President Obama used a campaign-style trip to Texas on Wednesday to rally liberals on his sputtering health care law, calling it a system of “universal health care” and calling out Texas Republicans for, he said, denying health insurance to 1 million state residents.

For decades, liberals have dreamed of a “universal health care” system in America and Mr. Obama used that phrase, which he rarely does, in telling a group of volunteers that, under his leadership, it has become a reality.

“We were able to get it done in part because of grass-roots folks like you that fought so hard to make sure we were able to deliver on universal health care,” the president told a group at Dallas’ Temple Emanu-El, where volunteers are working to educate residents about the health care exchange programs established under Obamacare.

“That’s what this is all about,” Mr. Obama said. “Ultimately, all the politics, all the chatter, sometimes leaves out the fact that the system we had, the status quo, just wasn’t working.”

Mr. Obama later took direct aim at two of the state’s most notable Republicans: Gov. Rick Perry and first-term Sen. Ted Cruz, accusing them of being blinded by “ideology.” At a $15,000-per-person Democratic Party fundraiser Wednesday evening, he blasted Mr. Cruz over the recent government shutdown and took shots at Mr. Perry for refusing to expand Medicaid, as Obamacare allows.

The president said there are a “whole lot of good and decent Republicans,” but suggested Mr. Cruz is not among them.


SEE ALSO: Obama repeatedly promised people could keep their health insurance under Obamacare


“Right now, there’s a group that — and a few of them are from Texas — who just aren’t willing to do the hard work and compromise necessary to move the country forward,” he said.

He never mentioned Mr. Cruz by name, but at one point referred to “one senator from Texas” when discussing the shutdown and the debate over raising the national debt ceiling.

Mr. Obama then turned his attention to Mr. Perry, saying the governor’s stance is nothing more than “bullheadedness.”

“It’s a good deal for the state of Texas. … The only reason we’re not doing it is ideology,” Mr. Obama said. “If the governor and the Legislature chose to do so, right now they could insure 1 million people right here in Texas.”

As a result of last year’s Supreme Court decision on Obamacare, states can opt out of Medicaid expansion, a key part of the health care reform law.

Although Mr. Obama’s health care law requires all Americans to buy insurance or face fines, the system is built on private companies offering coverage to individuals or groups of consumers and thus is far from the kind of Canadian or European system the phrase “universal health care” connotes. Such systems — also called “single payer” — usually consist of one national government entity paying for and providing care for all citizens.
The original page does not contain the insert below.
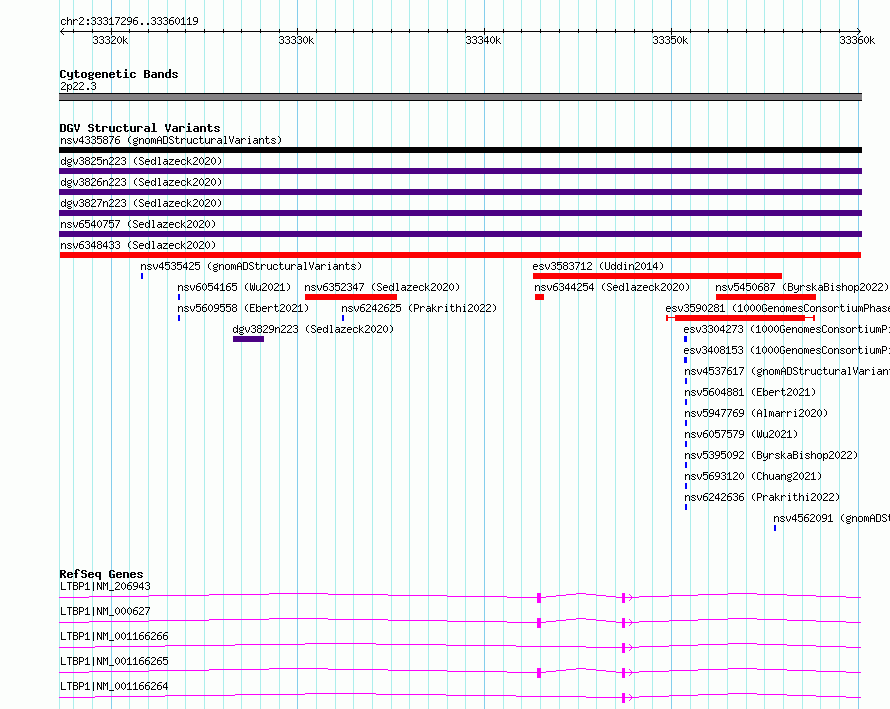The height and width of the screenshot is (709, 890).
Task: Click the esv3583712 (Uddin2014) red bar
Action: 657,276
Mr. Obama long has been a supporter of such a system, saying that, if he were starting from scratch, he would create a single-payer health care system for all Americans.

That option was never seriously considered either while Mr. Obama was campaigning or since took office, but some suspicious conservatives have said the Affordable Care Act was designed all along to be a step toward universal, single-payer health care.

Indeed, since the glitch-plagued HealthCare.gov went live Oct. 1, some liberal supporters of a single-payer system have claimed vindication in having said that a half-measure such as Obamacare wouldn’t work and that the U.S. needs to extend health care to all through existing programs such as Medicare.

“There’s a deep irony to this. Had Democrats stuck to the original Democratic vision and built comprehensive health insurance on Social Security and Medicare, it would have been cheaper, simpler, and more widely accepted by the public,” Robert Reich, secretary of labor under President Clinton and now a professor at the University of California, Berkeley, wrote in a recent blog for The Huffington Post.